Sure, it is at https://github.com/IGVF-DACC/igvf-catalog/blob/main/data/adapters/uniprot_adapter.py. Don't know much more than what they state in the comments of that file, though. Never worked with Uniprot flat files before.

slobentanzer commented 5 months ago

BTW, the problem with pypath.utils.mapping is not only caused by the Uniprot adapter, but generally by the use of the map_names function (e.g. in the cellphone adapter).

dbdimitrov commented 5 months ago

@slobentanzer @EliasFarr I found the issue and was able to reproduce the whole workflow.

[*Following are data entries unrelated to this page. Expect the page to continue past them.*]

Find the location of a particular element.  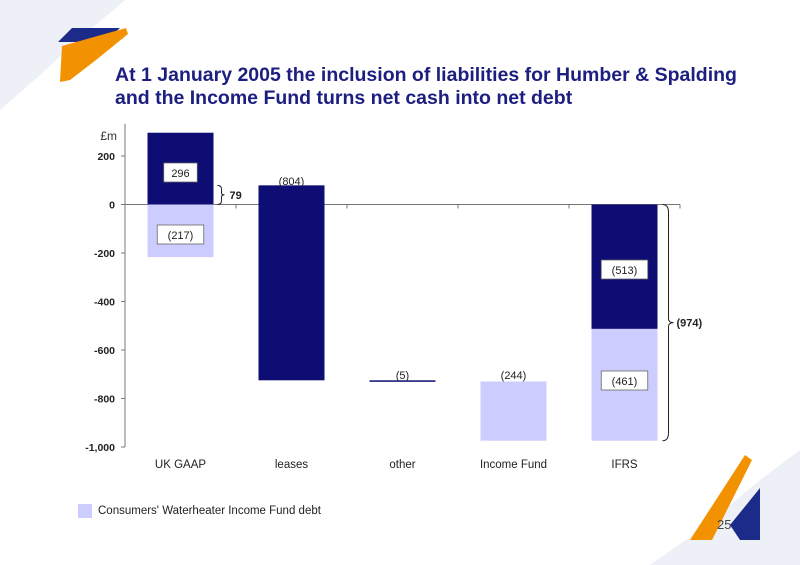

data-label-leases: (804) is located at coordinates (292, 182).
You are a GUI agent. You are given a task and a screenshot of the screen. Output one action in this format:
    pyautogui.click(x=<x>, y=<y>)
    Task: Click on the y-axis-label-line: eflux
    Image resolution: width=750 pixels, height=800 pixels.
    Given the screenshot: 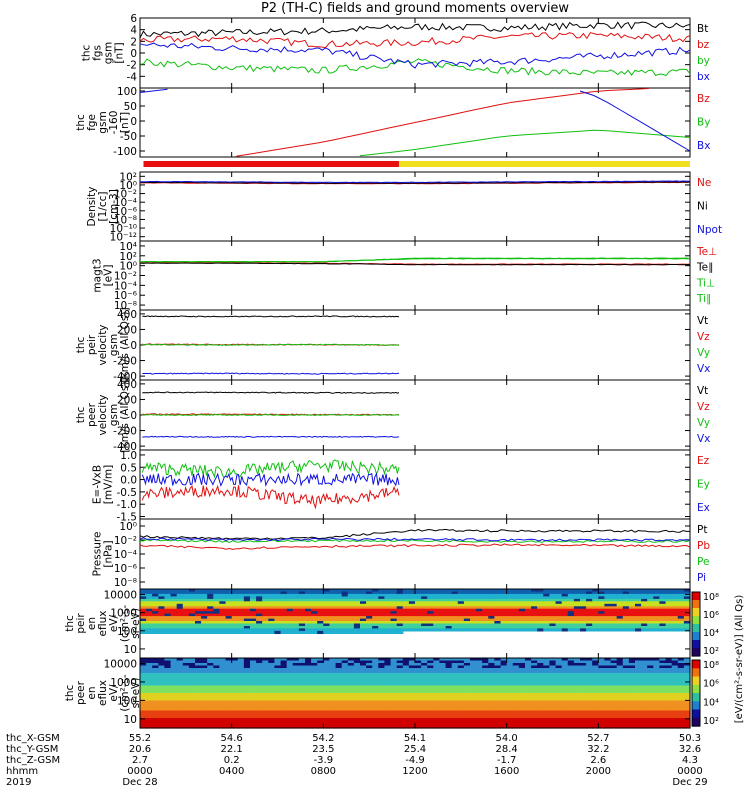 What is the action you would take?
    pyautogui.click(x=103, y=693)
    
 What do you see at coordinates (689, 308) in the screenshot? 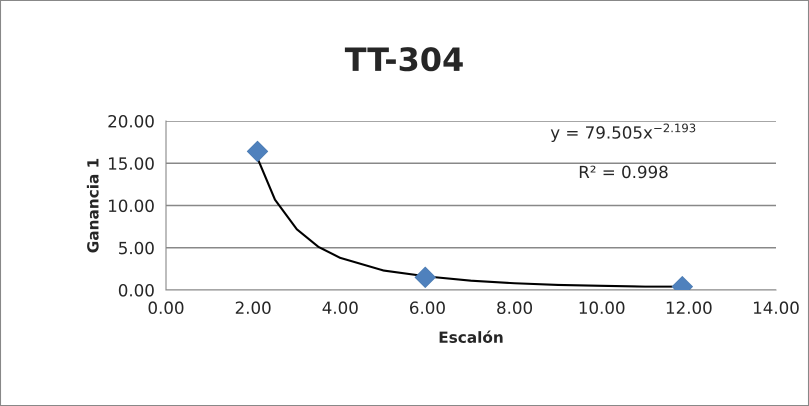
I see `x-tick-label: 12.00` at bounding box center [689, 308].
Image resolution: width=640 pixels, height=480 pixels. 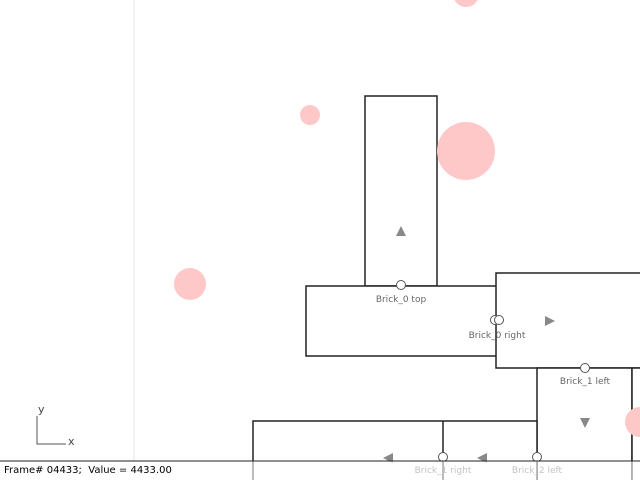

It's just a typo in pypath: https://github.com/saezlab/pypath/blob/9cab02d68a31e7ddaf64ba9ed2965148991da423/pypath/inputs/uniprot.py#L346

I will make a PR to pypath and we can install pypath from my fork until it gets merged.

dbdimitrov commented 5 months ago

https://github.com/dbdimitrov/pypath/tree/metalinks

frozen pypath version that actually works, the latest update has other issues.

slobentanzer commented 5 months ago

@dbdimitrov nice! A typo.. who needs unit tests, right? 🥲

~So we install that fork from GitHub for now?~ I should read the entire text of the post, I guess.

slobentanzer commented 5 months ago

With the forked version it works for me as well, good job @dbdimitrov. :) Closing this, and I consider Metalinks "reproducible" for now. Added a TODO for integrating the BioCypher Resource class for the download instead of that manual function, but that is optional and more of a convenience / harmonisation aspect.

dbdimitrov commented 5 months ago

@slobentanzer I agree about the Resource class, I only remembered now that you mentioned it.

I link this here as a reference for myself.